Le contraste avec Luabo, de l’autre côté du fleuve Zambèze, est frappant. Des magasins vides, une rue principale envahie d’herbes folles, quelques rares habitants : Luabo est une ville fantôme. L’usine de sucre, qui appartenait à l’entreprise britannique Tate & Lyle, a fermé en 1984, pendant la guerre civile.
Mais l’industrie sucrière mozambicaine, qui emploie près de 20 000 ouvriers, dépend beaucoup du marché européen, qui lui garantit un prix trois fois supérieur aux cours mondiaux. Attaquée devant l’Organisation mondiale du commerce (OMC) par le Brésil, la Thaïlande et l’Australie, qui s’estiment victimes de dumping, l’Union européenne (UE) envisage de baisser ses prix d’un tiers à l’horizon 2006. L’avenir des habitants de Marromeu pourrait donc se jouer à des milliers de kilomètres de là, à Bruxelles, siège de l’UE. Le pays tout entier, le Soudan et l’Éthiopie risquent d’être pris dans la tourmente.

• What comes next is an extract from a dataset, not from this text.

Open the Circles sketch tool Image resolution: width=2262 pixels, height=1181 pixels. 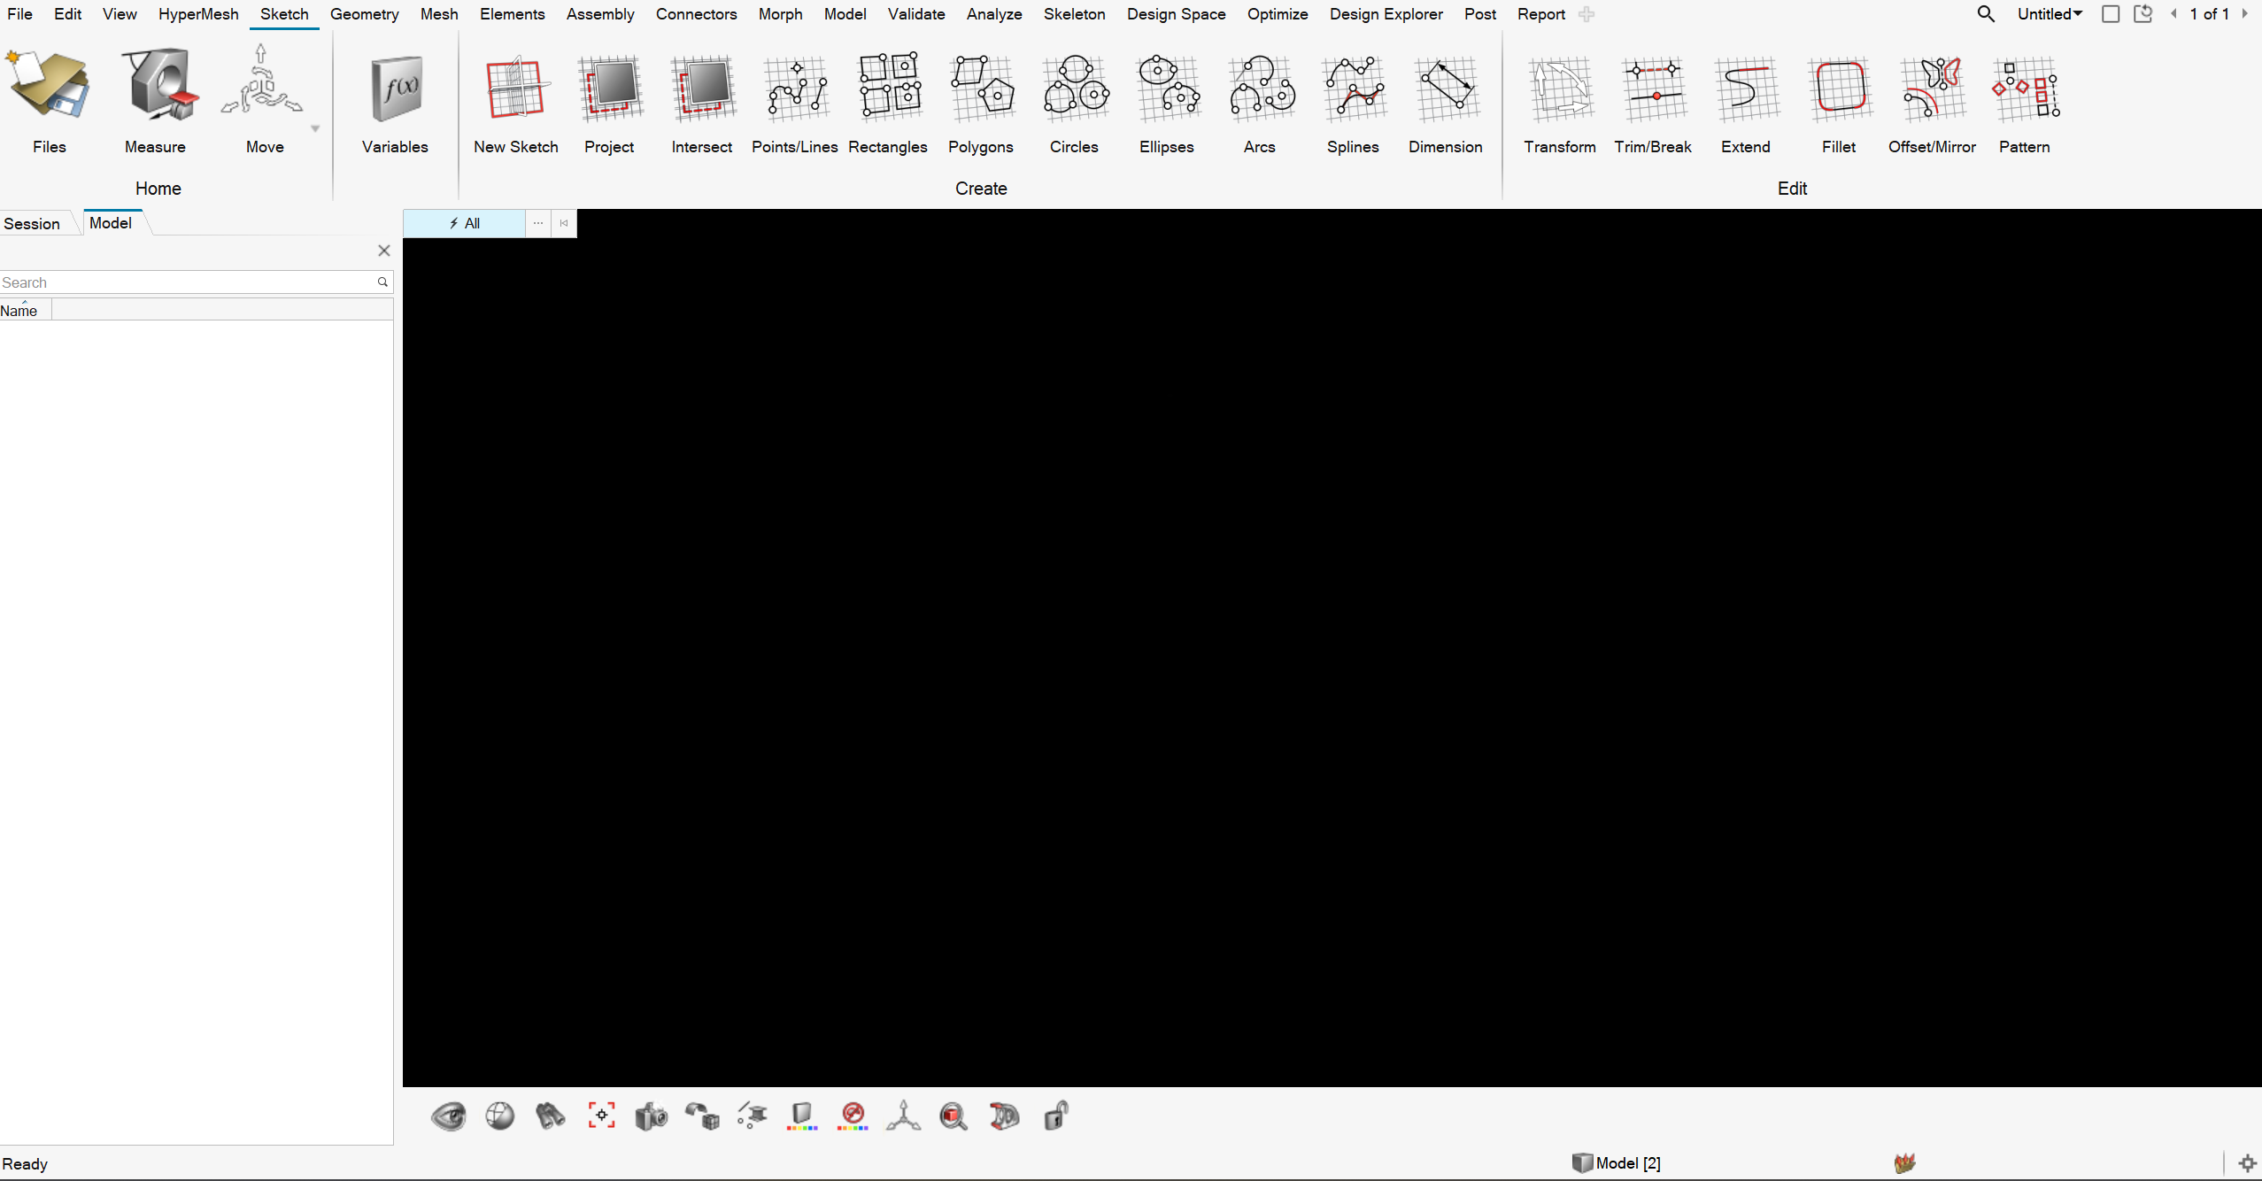pos(1074,102)
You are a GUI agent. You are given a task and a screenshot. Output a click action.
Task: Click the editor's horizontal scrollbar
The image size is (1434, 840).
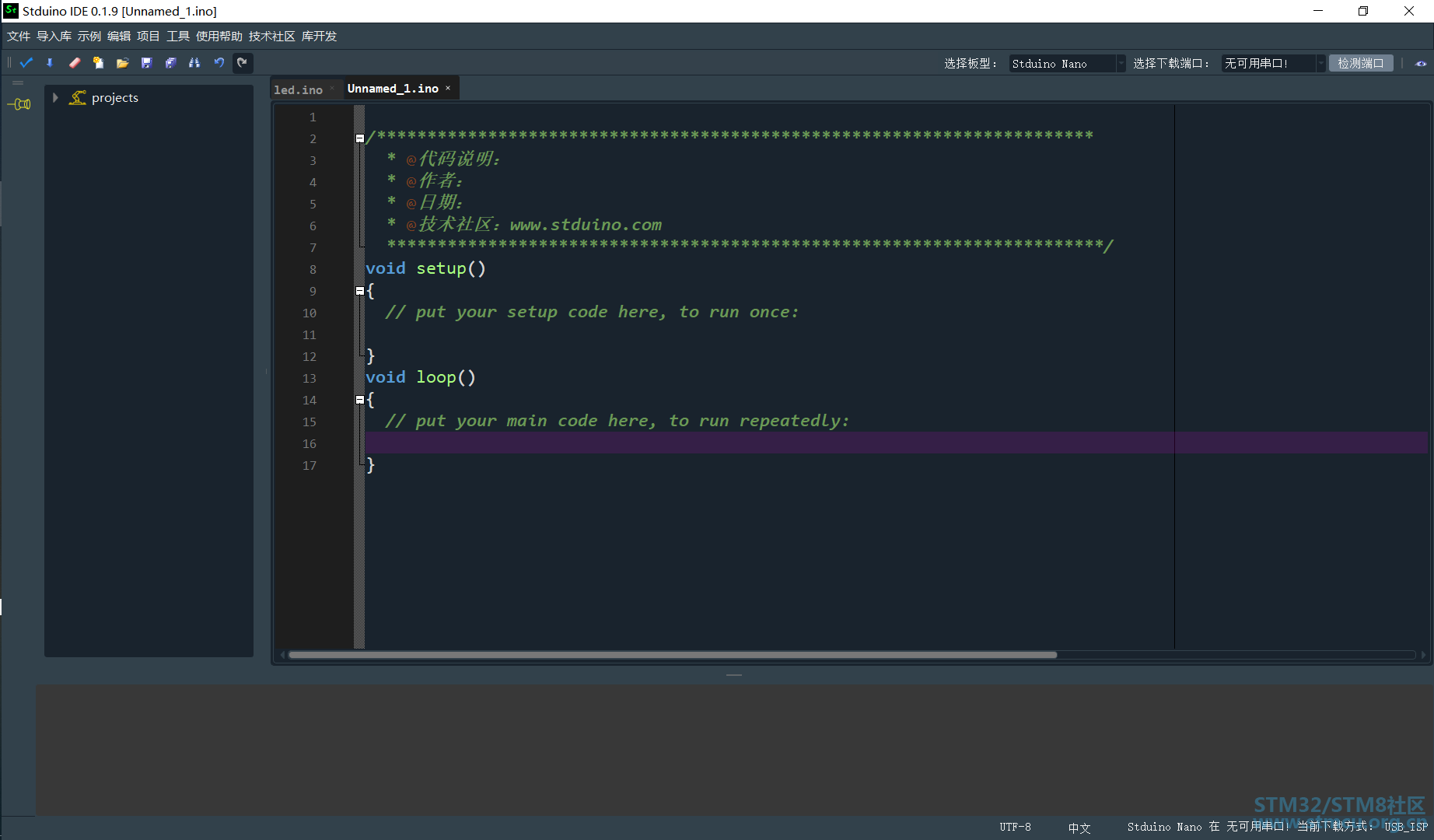[x=673, y=655]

À partir de 2009, le Mozambique bénéficiera cependant d’un accès libre au marché européen, mais, d’ici là, il doit respecter son quota d’exportations, fixé à 12 000 tonnes par an. « C’est trop peu, explique le Franco-Mauricien Jean-Luc Harel, directeur général de l’usine de Marromeu. Pour survivre, nous devons certes réduire les coûts de production, mais aussi augmenter la surface cultivée, notamment à Luabo, et surtout vendre davantage. » Les producteurs mozambicains espèrent regagner en parts de marché ce qu’ils vont perdre en matière de prix à la tonne. L’idéal serait donc de leur permettre un accès plus rapide au marché libre, accompagné d’une baisse plus lente des prix, pourquoi pas répartie sur dix ans, comme le préconise Oxfam, ONG de conseil en développement et de lutte contre la pauvreté.

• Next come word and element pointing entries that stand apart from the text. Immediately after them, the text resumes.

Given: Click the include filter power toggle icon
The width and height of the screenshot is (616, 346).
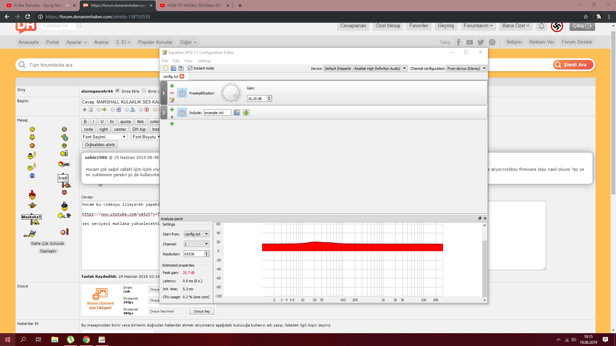Looking at the screenshot, I should click(x=182, y=112).
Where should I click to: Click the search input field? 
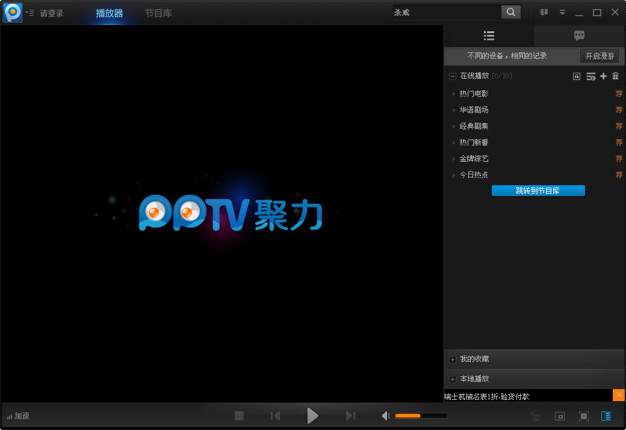pyautogui.click(x=445, y=12)
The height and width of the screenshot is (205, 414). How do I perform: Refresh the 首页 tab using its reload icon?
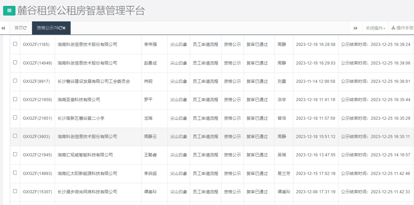25,28
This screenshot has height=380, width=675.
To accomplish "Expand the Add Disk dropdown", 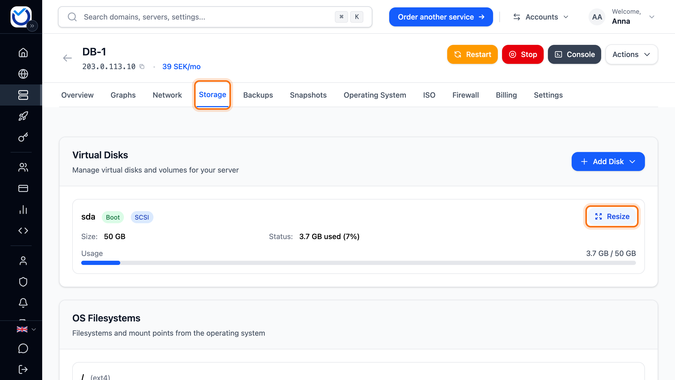I will coord(608,162).
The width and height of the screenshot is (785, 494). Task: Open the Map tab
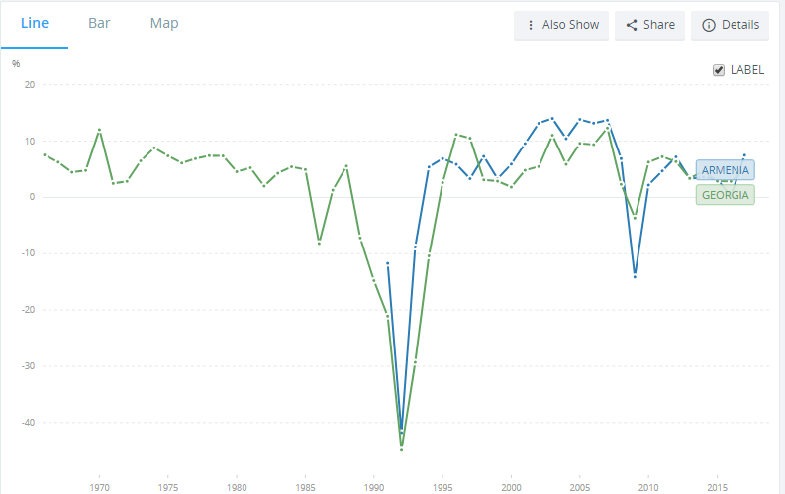pyautogui.click(x=164, y=23)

Selon Mariann Fischer-Boel, commissaire européen à l’Agriculture et au Développement rural, il est « tout simplement impossible de soutenir le prix du sucre à son niveau actuel, en dépit des conséquences prévisibles sur les investissements engagés dans ce secteur ». Un message difficile à entendre pour le Mozambique, qui produit du sucre plutôt bon marché, mais dont le sort dépend du bon vouloir des investisseurs étrangers. L’UE lui a promis son aide, mais le pays a aussi besoin d’entrepreneurs privés qui acceptent de prendre le risque de travailler avec un État pauvre, sous-développé, et qui lutte toujours pour se guérir des blessures de la guerre civile. « Pour augmenter notre activité, il nous faut trouver de nouveaux partenaires, commente Jean-Luc Harel. La position de l’UE et l’incertitude dans laquelle nous nous trouvons ne nous facilitent pas les choses. » À Marromeu, comme dans nombre d’autres usines situées dans des régions pauvres, le rêve de prospérité des populations vacille.